#### Exercise goal
Answer these from the text on finding tables in a PDF:
1. Which object does the text say can loop over the tables in a PDF document?
2. Which two TableDetector properties does it list for filtering the search?
3. In the updated program, what minimum number of rows is set?

Prior to any data extraction processes, we need to locate the targeted table among all the tables in the PDF document. This task is done by the Bytescout.PDFExtractor.TableDetector object which can loop over existing tables in the document.

The program below shows how to locate the N-th table (targetTableNumber variable) in the P-th page (targetPageNumber variable) of the whole PDF document.

using Bytescout.PDFExtractor;

namespace Topic4.Sample1.TableDetectorSample
{
    class Program
    {
        static void Main(string[] args)
        {
            //The path of the PDF file
            var pdfFile = @"sample1.pdf";

	    // this is the index of the page containing the targeted table
            int targetPageNumber = 1;

            // this is the value of the table we are looking for, 1 or 2 in the current example
            int targetTableNumber = 1;

            // Create an instance of a TableDetector
            TableDetector tdetector = new TableDetector();

            // License informations here
            tdetector.RegistrationKey = "demo";
            tdetector.RegistrationName = "demo";
          
            // Load the document file
            tdetector.LoadDocumentFromFile(pdfFile);

            // Count the number of pages in the actual PDF file
            int pageCount = tdetector.GetPageCount();            

            // Loop over document pages ...
            for (int i = 0; i< pageCount; i++)
            {

                //... we are only interested in the targetPageNumber-th page
                if (targetPageNumber != (i + 1)) continue;

                //... if tables are found in the current page...
                if (tdetector.FindTable(i))
                {
                    int tableLoopNumber = 1;
                
                    //... loop over the tables in the current page ...
                    do
                    {
                        if (tableLoopNumber == (targetTableNumber-1))
                        {
                    
                            //... targetTableNumber-th table in the targetPageNumber-th page is here
                            break;
                        }

                        tableLoopNumber++;
                    }
                    while (tdetector.FindNextTable());
                }
            }
        }
    }
}

Filters:

The TableDetector class offers some useful properties to filter the search:

  •  DetectionMinNumberOfColumns
  •  DetectionMinNumberOfRows

After locating the right table, we want to gather some data from it. This is achieved by an instance of extractor class: CSVExtractor, TextExtractor, JSONExtractor, XLSExctrator,…

Export PDF table to CSV format with C#

We need to export the first PDF table of our case study document to CSV format. The previous program is updated as following

using Bytescout.PDFExtractor;

namespace Topic4.Sample1.TableDetectorSample
{
    class Program
    {
        static void Main(string[] args)
        {
            //The path of the PDF file
            var pdfFile = @"sample1.pdf";
            
            // this is the index of the page containing the targeted table
            int targetPageNumber = 1;

            // this is the value of the table we are looking for, 1 or 2 in the current example
            int targetTableNumber = 1;

            //Create an instance of a TableDetector
            TableDetector tdetector = new TableDetector();

            //License informations here
            tdetector.RegistrationKey = "demo";
            tdetector.RegistrationName = "demo";

            //Add some filters. Only tables meeting those criterias are considered
            tdetector.DetectionMinNumberOfColumns = 1;
            tdetector.DetectionMinNumberOfRows = 10; 

            //Load the document file
            tdetector.LoadDocumentFromFile(pdfFile);

            //Count the number of pages in the actual PDF file
            int pageCount = tdetector.GetPageCount();

           

            //Loop over document pages ...

#### Extracted data
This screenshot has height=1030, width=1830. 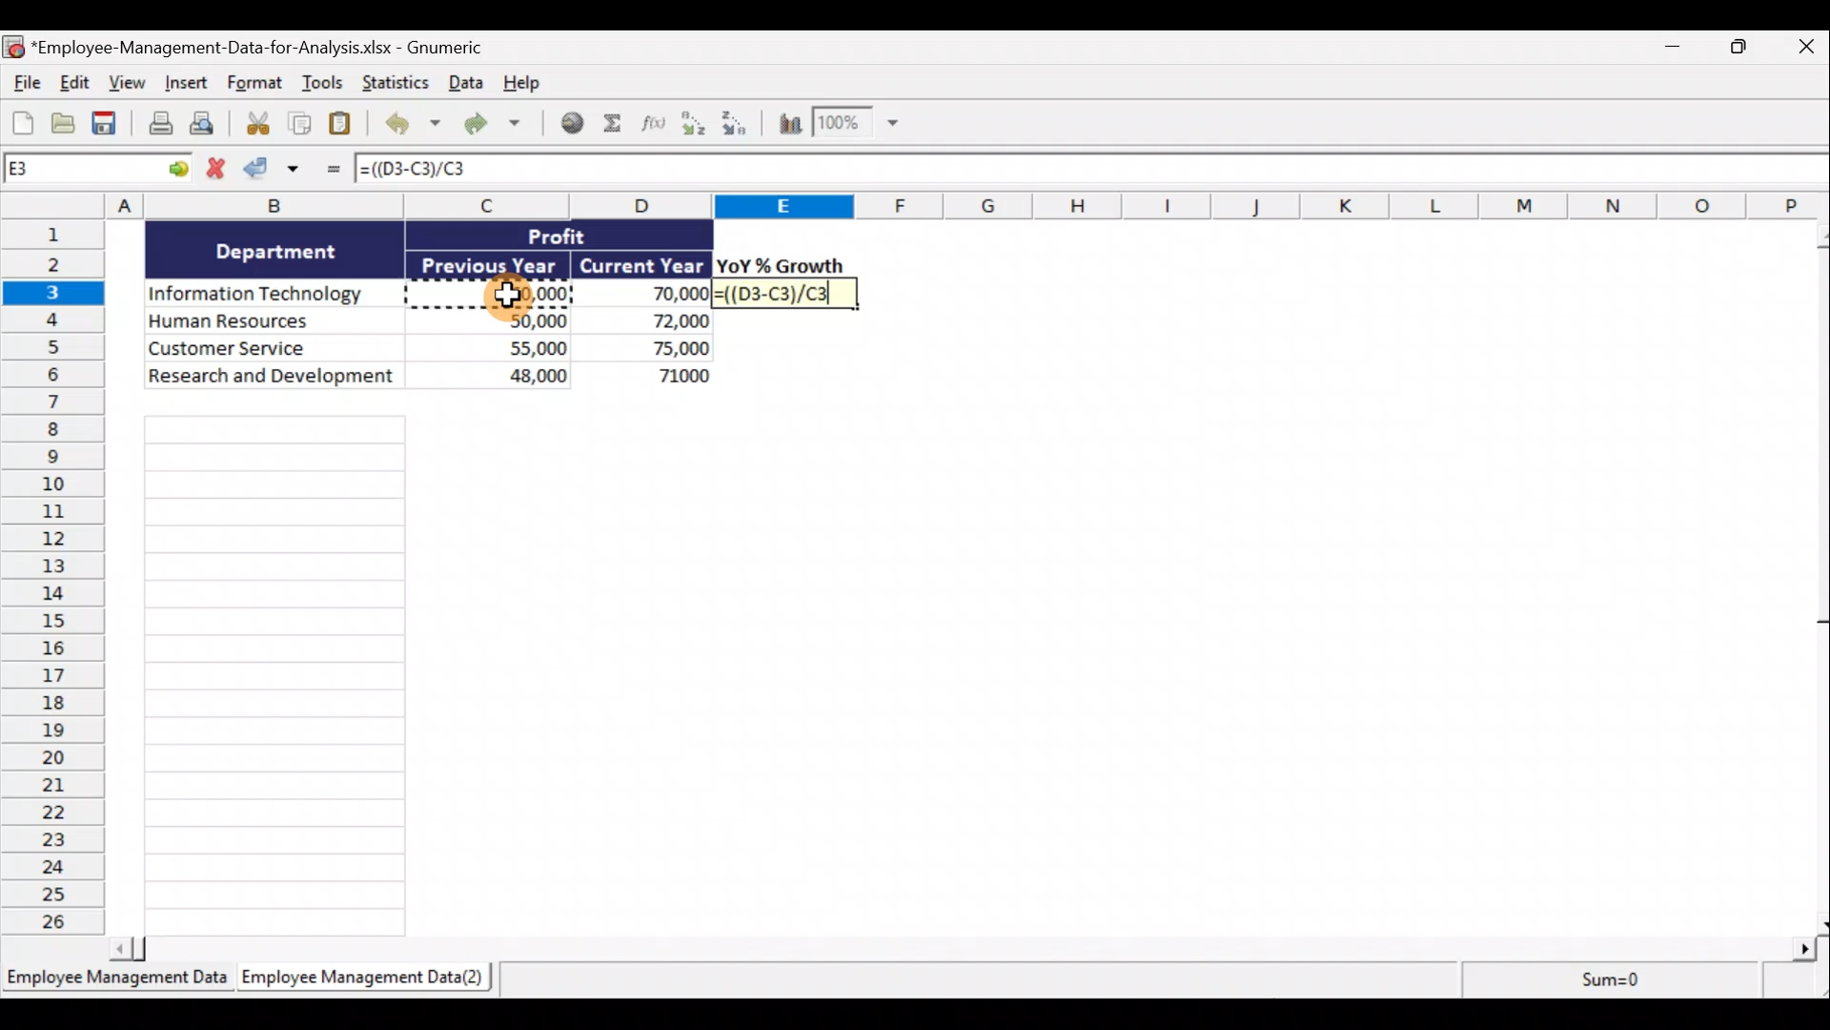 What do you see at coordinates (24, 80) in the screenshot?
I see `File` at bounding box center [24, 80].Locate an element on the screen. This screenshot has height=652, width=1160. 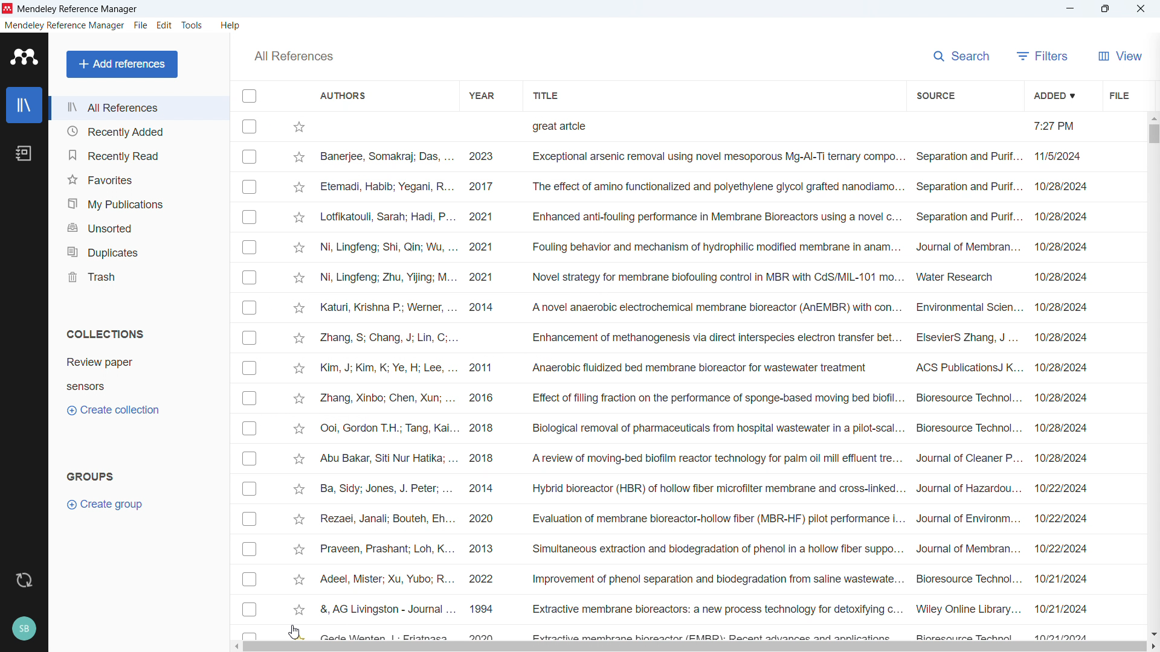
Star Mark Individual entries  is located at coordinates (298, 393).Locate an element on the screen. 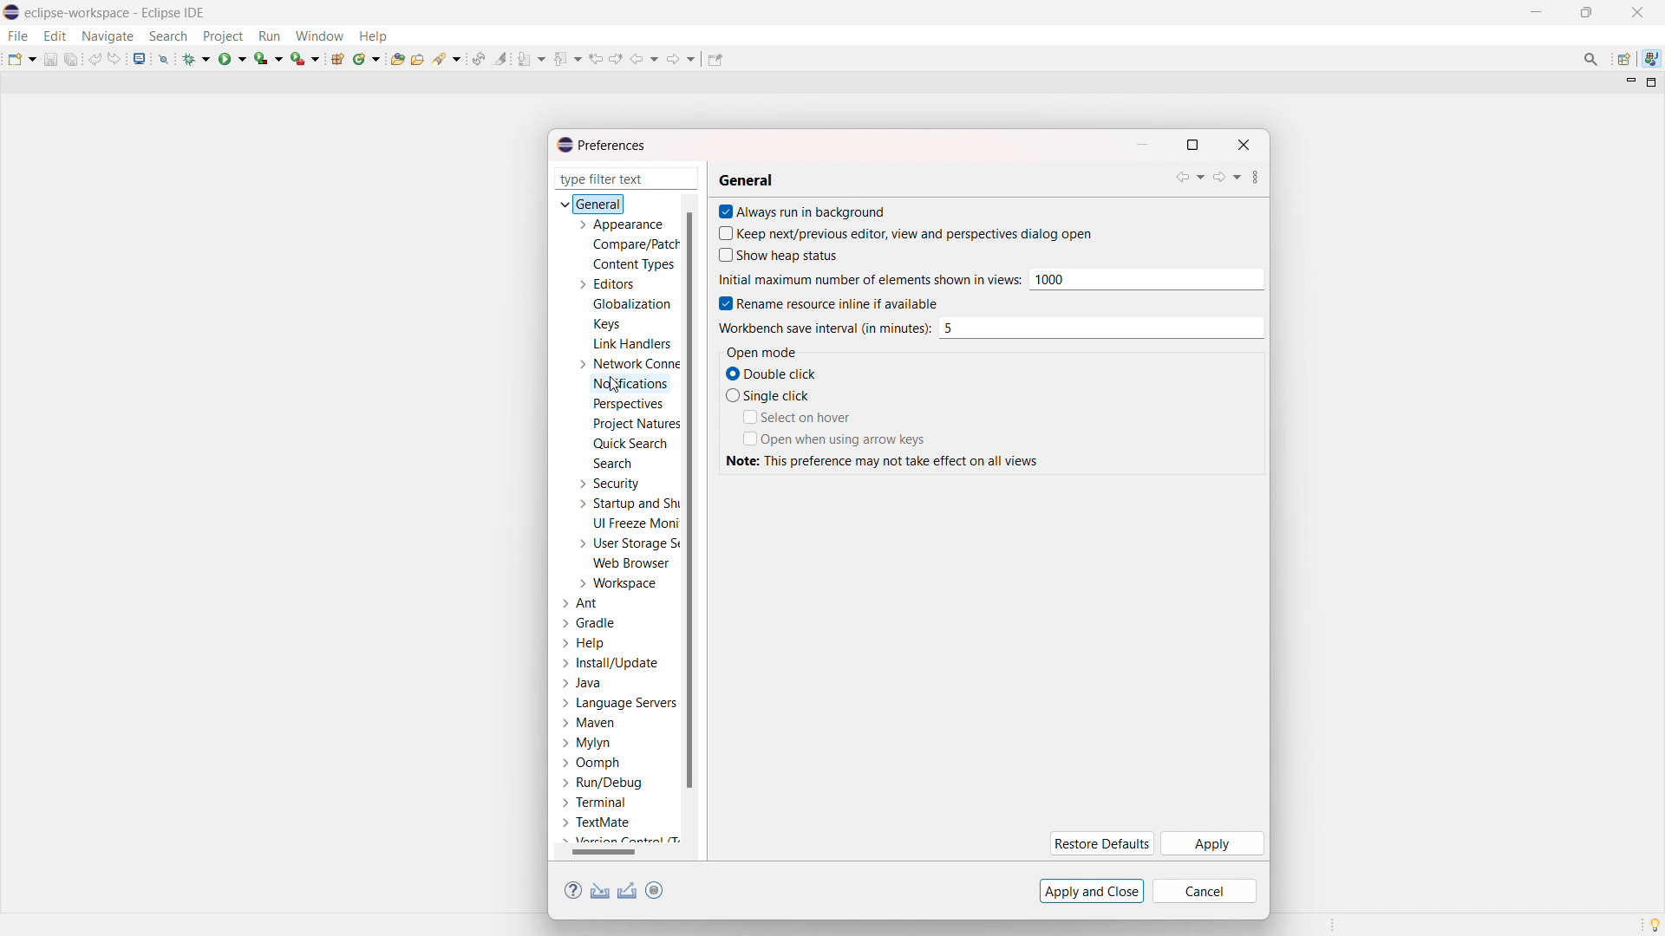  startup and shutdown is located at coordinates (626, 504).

#### Output for this exercise
1. The Bytescout.PDFExtractor.TableDetector object.
2. DetectionMinNumberOfColumns and DetectionMinNumberOfRows.
3. 10.